▶ **Task item**: Search each line below for "settings", then return the lines where it appears.

[Saved data entries]
──────────

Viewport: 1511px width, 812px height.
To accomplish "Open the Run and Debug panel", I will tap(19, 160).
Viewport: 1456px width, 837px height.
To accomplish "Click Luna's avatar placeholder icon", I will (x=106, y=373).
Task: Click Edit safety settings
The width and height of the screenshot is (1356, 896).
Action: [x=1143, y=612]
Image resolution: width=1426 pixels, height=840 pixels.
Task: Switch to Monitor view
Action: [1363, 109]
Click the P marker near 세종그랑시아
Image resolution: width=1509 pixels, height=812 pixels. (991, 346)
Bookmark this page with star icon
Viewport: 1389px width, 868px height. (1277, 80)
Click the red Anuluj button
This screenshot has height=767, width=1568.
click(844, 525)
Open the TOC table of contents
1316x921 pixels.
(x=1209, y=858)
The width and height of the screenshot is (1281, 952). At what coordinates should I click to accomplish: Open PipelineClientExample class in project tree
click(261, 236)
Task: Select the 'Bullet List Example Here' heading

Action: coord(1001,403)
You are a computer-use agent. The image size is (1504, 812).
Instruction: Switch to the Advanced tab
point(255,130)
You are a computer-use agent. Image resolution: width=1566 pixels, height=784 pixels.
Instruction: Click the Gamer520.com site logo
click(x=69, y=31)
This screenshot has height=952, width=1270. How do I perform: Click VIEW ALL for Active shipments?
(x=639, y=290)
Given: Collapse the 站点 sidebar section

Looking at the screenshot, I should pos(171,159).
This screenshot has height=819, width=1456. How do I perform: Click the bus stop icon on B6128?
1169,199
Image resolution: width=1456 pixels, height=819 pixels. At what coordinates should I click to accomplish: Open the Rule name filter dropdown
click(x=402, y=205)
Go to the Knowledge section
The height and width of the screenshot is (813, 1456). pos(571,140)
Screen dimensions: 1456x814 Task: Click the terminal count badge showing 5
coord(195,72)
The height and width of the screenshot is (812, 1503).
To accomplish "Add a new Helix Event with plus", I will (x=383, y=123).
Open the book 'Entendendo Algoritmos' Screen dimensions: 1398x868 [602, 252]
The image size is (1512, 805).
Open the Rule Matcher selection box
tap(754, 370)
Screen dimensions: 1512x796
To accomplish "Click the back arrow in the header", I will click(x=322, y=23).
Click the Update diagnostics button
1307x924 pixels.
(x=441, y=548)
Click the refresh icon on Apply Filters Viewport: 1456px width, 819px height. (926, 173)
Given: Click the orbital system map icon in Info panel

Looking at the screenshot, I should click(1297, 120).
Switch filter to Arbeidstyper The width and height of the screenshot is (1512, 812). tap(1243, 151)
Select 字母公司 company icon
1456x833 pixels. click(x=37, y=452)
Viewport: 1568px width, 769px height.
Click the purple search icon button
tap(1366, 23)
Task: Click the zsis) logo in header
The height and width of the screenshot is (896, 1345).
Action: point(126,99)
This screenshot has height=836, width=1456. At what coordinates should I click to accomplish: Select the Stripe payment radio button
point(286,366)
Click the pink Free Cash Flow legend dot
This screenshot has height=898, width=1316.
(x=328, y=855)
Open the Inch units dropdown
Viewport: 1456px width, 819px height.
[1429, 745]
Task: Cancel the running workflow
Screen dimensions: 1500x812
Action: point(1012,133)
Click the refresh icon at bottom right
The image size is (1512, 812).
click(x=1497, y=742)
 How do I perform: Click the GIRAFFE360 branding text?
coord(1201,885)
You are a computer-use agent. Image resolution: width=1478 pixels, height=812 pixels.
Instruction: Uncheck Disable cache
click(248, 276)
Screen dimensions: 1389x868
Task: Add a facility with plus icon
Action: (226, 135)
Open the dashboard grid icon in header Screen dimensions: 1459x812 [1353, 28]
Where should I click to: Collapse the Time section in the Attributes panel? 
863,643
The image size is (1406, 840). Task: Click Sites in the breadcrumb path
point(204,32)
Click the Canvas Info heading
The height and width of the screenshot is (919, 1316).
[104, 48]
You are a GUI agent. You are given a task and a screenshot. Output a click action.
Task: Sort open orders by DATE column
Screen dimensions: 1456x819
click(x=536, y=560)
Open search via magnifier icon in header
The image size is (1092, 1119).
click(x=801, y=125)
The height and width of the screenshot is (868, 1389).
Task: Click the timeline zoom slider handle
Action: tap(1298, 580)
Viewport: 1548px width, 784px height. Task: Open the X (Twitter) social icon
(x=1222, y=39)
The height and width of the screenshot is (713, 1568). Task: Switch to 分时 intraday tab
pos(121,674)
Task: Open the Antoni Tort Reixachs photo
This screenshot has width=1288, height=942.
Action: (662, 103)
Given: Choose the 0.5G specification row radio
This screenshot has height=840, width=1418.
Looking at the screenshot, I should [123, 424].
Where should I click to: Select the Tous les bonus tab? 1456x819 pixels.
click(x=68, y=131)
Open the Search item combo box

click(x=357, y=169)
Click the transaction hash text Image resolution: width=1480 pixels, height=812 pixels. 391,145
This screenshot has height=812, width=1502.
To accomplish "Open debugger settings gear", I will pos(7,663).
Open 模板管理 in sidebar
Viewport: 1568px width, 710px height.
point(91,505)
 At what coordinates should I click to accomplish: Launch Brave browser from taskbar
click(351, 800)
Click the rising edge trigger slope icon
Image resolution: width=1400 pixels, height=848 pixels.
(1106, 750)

──────────

▶ **Your response**:
Task: Click Edit safety settings
To accomplish "Open debugger settings gear", I will pos(7,663).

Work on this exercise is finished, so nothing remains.